The manly art, Norman Mailer once wrote, “arouses two of the deepest anxieties we contain. There is not only the fear of getting hurt, which is profound in more men than will admit to it, but there is the opposite panic, equally unadmitted, of hurting others.”

Mailer was right about the two deep anxieties. I think of these primal urges and how no amount of observing or studying as a spectator can remotely prepare one for either the savage reality of being swung at or of the state of complete exhaustion three minutes of close combat affords. Until I first boxed, as an adult, I had no knowledge of either.

All the soft tissue injuries of my youth were, if sport-related, come by in the normal course of swift human or inanimate contact. Football, basketball, track, falling off bicycles, even wrestling, but never as the result of a fist swinging at my face with intention.

The boys who were in real fist fights always seemed to be the ones who might end up behind bars, doing time in the state pen or the county. I thought the kids who swung away were the “angry” or “troubled” youth who didn’t have a better way to solve problems. Social misfits letting testosterone-fueled urges getting the better of them. Uncontrollable young punks, street fighters who articulated their rage with their fists. I wrestled and rough housed my way through youth and learned about letting anger out in acceptable ways, or controllable ways, or talking about it… but never swinging away.

Then one day I laced up a pair of gloves, one weekend in Baltimore, and learned to box, in my thirties. The savage, primal pleasure of just cutting loose was liberating.

Over the next few years I worked out at a couple of gyms, far removed from the health and racquet club atmosphere, learning the rudiments of how to stick and move and keep my chin down, touching a primordial pulse of some kind. I was nobody’s Muhammad Ali, no kind of badass, and was too old when I started to take part in any sanctioned amateur bouts.
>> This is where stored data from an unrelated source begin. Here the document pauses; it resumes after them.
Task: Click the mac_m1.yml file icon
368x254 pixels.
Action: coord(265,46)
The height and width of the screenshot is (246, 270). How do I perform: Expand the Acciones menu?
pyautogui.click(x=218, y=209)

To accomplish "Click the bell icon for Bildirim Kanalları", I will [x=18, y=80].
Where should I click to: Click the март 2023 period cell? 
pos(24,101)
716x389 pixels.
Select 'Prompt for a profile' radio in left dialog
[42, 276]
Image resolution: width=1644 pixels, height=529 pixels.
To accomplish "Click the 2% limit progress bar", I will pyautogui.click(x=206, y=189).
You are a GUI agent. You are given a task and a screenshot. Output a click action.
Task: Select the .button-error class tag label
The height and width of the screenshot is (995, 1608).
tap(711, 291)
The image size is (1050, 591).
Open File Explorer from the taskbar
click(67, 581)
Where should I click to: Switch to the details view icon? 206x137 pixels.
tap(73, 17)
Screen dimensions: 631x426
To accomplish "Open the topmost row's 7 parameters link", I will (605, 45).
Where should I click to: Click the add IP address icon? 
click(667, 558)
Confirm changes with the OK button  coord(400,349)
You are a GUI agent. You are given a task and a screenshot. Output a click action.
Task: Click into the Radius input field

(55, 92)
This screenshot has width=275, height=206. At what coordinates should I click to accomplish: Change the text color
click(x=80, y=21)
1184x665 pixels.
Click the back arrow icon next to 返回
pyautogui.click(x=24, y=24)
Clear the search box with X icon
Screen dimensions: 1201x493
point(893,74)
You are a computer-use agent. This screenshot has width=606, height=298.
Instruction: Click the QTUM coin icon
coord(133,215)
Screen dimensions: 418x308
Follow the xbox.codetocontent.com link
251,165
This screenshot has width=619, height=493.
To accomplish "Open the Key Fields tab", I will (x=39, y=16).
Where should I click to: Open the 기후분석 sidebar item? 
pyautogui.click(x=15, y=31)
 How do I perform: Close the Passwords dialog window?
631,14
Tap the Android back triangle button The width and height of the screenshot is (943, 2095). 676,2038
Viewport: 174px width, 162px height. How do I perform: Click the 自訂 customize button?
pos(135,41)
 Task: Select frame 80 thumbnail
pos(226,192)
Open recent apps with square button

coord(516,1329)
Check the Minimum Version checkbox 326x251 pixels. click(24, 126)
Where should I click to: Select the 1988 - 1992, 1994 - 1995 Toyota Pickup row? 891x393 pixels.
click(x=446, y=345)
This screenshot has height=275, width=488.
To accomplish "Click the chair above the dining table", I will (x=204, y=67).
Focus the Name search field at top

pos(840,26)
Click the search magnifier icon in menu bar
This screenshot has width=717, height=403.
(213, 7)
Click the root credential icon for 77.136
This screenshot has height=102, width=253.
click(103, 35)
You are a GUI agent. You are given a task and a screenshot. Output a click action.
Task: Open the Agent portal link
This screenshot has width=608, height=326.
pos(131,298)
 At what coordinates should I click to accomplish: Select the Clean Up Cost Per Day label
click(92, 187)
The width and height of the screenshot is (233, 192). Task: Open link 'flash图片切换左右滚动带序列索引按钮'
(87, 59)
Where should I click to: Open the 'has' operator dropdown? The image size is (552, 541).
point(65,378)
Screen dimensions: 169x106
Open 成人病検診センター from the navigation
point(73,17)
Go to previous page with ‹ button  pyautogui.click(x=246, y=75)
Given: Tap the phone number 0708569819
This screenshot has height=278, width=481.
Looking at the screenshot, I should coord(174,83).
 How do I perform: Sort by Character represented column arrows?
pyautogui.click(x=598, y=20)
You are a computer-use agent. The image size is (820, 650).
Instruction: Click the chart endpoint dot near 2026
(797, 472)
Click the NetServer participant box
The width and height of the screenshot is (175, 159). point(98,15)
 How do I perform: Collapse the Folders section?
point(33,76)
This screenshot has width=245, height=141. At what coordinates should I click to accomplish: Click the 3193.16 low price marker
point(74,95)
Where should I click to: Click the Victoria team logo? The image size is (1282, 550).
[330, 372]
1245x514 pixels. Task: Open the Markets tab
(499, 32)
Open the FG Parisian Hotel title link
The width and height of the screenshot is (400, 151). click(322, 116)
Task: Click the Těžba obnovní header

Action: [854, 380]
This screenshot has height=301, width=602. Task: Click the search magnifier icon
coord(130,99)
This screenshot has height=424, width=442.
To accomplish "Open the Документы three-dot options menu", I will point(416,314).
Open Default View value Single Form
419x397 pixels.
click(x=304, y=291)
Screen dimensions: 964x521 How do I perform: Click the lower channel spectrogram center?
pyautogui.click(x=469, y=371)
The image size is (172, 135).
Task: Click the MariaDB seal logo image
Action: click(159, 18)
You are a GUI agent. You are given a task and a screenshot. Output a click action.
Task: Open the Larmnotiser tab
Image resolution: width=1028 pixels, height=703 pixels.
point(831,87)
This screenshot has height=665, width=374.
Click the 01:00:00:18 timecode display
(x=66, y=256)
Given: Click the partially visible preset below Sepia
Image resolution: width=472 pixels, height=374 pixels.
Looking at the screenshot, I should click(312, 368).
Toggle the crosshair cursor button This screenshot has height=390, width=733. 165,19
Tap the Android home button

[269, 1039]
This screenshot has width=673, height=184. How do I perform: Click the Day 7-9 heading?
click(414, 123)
This all came to mind recently because I asked a young colleague if he had been involved in any sports in school. Yeah, he replied, football and boxing. You just don’t hear that very often. It’s like opening a package, when you learn something new about someone, something you hadn’t expected. I told him about my late-in-life flirtation with the gloves and heavy bags and sparring and we both appreciated having that in common.

Teddy Roosevelt sparred for ten rounds with Mike Donovan in the White House basement on March 3, 1905. Also called “Professor,” Donovan was a middleweight in the bare-knuckle era and went on to become a well-known teacher. Although the boxer was in his sixties at the time, it was no small thing for the president to go toe-to-toe with him. Ryan Swanson writes in The Strenuous Life, his new book about Roosevelt’s impact on modern sports, that “the two men struggled desperately, joyously…Roosevelt had probably suffered a minor muscle tear. He complained of stiffness. But there was still pride involved in a good injury for Roosevelt.”

I remember a good injury like that, once sparring against a guy much heavier than I was. A gift of my first cracked ribs. Yeah, bring it on! There is just no end to the surprises in this life. “In the end,” Rumi said, “we will all be surprised.”